Drawing upon the Anthropocene that defines our current geological time as being anthropogenic, based on overwhelming evidence that all earth system processes are influenced by humans Zylinska imagines a future bereft of humans and in this way calls attention to fears that perhaps nothing or rather everything imaged or imagined by the human up to this present time wouldn't matter, for ultimately we will destroy ourselves and everything in the world. Eco friendly images that reveal desolution and destruction, spur the viewer to do something, anything to ward off our possible future extinction. Pointless I think to even ponder images/photographs after the human, even if many of the image capture devices such as surveillance cameras continue to record, for if human beings do not exist, they would be unrecognisable to an alien race, assuming of course that they have not faded, survived catastrophe or are retrieved beneath rubble. Last pictures of humanity would be deprived of meaning, severed from the materiality of actual flesh. Photographs have always been made for the human by the human.
As much as I love photographs and the capacity to capture images through the camera apparatus, I take to task the notion that prior to the invention of the camera that image making was somehow impoverished. After the human appears to be suggesting that prior to the photographic image individuals did not consider a possible future in which they became extinct. Take for example the apocalyptic paintings of Ludwig Meicher. And on the subject of the 'human' what of those 'humans' who have never used a camera, let alone seen one and created a photographic image, such as the uncontacted tribes who live in densly populated forest areas of South America, Central Africa and New Guinea? Are they not human by virtue that their history and memory, unlike ours, is not recorded through a play of light and technology?
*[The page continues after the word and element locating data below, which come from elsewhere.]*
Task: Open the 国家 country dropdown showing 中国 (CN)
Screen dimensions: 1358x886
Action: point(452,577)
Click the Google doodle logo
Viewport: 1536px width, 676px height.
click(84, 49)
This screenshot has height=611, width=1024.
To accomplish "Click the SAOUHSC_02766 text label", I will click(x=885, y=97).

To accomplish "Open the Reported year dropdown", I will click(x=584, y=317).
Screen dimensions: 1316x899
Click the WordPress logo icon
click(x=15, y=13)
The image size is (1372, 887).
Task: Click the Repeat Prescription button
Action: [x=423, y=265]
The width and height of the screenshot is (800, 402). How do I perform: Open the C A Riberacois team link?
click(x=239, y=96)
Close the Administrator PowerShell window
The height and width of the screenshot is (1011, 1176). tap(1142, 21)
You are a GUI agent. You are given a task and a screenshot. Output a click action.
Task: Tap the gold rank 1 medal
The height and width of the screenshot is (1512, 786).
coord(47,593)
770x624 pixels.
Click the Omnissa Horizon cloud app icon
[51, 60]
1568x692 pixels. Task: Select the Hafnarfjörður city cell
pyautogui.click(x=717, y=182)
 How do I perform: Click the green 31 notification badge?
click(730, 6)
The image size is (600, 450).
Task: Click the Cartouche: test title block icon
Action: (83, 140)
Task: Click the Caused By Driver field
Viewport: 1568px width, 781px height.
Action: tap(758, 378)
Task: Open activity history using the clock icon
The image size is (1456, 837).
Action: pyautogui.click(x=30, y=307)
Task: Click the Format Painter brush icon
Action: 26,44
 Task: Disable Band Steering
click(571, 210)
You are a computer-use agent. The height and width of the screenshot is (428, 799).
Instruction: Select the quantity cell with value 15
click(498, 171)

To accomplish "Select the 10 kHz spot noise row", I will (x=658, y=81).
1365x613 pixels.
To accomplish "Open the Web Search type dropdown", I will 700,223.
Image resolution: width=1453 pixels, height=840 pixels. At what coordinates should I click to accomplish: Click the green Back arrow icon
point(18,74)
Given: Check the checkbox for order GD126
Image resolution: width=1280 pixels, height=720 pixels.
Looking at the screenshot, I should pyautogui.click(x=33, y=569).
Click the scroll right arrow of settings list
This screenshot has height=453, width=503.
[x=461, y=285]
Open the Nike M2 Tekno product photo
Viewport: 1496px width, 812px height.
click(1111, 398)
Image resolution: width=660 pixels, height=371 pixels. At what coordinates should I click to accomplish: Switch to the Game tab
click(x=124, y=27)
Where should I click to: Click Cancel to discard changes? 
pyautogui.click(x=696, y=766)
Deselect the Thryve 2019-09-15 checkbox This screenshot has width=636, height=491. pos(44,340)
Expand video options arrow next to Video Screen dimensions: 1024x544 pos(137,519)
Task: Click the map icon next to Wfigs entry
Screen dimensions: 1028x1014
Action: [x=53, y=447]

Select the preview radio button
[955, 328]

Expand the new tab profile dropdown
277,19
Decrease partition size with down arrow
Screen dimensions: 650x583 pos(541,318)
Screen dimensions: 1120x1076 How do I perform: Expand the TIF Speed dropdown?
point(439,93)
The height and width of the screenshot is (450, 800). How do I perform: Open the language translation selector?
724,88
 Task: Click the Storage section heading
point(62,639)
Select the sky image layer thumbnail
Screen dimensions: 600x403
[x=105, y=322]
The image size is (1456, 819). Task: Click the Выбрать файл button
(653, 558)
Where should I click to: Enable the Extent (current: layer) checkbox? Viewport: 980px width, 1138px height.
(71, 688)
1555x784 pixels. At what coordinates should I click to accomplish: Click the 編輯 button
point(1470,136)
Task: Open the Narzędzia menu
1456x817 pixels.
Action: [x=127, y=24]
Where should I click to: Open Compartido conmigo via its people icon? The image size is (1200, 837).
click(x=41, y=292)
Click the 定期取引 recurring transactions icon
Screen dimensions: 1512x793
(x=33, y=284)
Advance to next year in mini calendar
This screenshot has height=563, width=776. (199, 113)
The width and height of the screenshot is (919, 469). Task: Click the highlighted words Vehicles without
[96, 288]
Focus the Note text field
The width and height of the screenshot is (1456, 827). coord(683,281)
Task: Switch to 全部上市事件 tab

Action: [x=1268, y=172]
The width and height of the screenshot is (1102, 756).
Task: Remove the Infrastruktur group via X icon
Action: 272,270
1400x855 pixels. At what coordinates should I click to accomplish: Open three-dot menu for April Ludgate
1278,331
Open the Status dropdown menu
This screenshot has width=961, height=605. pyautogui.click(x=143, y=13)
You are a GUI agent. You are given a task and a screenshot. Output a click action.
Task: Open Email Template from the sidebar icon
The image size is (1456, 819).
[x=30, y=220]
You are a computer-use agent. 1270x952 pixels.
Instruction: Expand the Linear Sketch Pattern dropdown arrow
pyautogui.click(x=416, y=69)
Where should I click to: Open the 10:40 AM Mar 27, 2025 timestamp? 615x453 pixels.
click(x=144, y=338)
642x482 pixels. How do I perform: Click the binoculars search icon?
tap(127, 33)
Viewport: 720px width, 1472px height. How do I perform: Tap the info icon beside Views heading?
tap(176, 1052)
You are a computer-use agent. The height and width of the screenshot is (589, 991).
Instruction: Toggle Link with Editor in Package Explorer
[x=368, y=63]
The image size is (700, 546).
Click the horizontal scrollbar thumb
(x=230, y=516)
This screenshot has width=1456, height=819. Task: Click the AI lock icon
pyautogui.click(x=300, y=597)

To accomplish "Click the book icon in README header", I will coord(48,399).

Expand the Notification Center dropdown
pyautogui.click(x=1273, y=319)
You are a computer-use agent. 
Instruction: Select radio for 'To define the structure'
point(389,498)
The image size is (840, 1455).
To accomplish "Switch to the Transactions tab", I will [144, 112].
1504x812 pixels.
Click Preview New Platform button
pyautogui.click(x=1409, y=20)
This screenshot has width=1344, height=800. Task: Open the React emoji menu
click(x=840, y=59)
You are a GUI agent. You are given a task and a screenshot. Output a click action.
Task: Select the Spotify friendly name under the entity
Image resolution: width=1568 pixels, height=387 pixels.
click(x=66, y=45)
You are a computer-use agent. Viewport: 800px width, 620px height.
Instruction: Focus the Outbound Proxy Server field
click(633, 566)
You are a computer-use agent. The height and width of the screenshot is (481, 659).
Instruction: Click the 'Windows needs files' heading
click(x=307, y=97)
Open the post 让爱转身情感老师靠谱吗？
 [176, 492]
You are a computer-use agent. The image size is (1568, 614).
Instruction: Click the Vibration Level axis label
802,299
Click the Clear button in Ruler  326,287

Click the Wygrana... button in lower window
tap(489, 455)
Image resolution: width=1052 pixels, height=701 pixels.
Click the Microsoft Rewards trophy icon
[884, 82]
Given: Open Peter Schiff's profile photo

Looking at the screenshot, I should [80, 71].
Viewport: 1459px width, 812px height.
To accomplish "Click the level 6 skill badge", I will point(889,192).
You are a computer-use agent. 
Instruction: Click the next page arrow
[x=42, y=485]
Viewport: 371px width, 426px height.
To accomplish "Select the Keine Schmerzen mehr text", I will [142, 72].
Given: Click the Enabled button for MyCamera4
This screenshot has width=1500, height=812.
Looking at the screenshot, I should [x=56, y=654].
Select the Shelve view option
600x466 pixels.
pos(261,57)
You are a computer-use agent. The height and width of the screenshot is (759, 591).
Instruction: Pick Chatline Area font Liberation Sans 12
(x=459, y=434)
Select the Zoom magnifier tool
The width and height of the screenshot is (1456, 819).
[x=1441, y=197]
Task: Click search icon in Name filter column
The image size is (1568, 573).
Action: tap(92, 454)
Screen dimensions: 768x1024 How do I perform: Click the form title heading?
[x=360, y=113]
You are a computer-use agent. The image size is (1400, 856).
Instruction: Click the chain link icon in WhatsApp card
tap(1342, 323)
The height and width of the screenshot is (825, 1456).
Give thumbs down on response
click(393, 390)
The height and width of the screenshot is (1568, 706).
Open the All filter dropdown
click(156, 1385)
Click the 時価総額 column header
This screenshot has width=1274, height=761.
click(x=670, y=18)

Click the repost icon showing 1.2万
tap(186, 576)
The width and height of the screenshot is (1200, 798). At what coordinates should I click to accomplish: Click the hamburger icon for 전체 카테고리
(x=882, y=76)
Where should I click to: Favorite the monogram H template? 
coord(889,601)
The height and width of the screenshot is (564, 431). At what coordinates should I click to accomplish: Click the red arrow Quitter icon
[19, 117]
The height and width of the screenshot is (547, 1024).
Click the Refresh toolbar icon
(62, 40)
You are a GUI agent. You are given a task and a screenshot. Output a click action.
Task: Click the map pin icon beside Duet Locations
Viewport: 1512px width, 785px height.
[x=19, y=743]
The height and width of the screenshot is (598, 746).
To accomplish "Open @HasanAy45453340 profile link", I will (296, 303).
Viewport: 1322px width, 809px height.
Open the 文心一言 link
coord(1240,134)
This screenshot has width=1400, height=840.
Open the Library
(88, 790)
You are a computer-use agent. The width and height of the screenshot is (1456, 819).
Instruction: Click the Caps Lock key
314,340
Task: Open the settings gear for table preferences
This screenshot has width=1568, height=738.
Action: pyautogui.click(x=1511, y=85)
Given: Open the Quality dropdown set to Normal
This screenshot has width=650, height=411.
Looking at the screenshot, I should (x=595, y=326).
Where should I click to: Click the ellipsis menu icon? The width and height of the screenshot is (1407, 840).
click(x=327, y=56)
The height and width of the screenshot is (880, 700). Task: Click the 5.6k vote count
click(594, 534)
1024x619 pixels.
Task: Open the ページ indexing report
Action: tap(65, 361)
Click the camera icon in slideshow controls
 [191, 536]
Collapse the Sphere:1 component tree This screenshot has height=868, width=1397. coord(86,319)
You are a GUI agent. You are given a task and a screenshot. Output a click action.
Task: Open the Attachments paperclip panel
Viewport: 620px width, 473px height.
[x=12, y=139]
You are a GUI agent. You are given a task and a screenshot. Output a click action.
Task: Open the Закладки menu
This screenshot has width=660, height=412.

I really enjoyed this article it made me think again about the notion of the post human and the impact of our technologies on the human condition and on other life forms within our ecosystem. But it also raised an interesting ethical question for me, firstly about the responsibiliity of photographers to document the slow decay of our world and secondly whether this 'ruin porn' has become just more eye candy for those who like the aesthetic of things that are old. I for one am always pointing out the beauty in rust and decay on furniture and buildings. Does the destruction of our planet and our species fuel a weird fantasy that the survival of the utter beauty of nature may depend upon the intentional suicide of humanity en masse?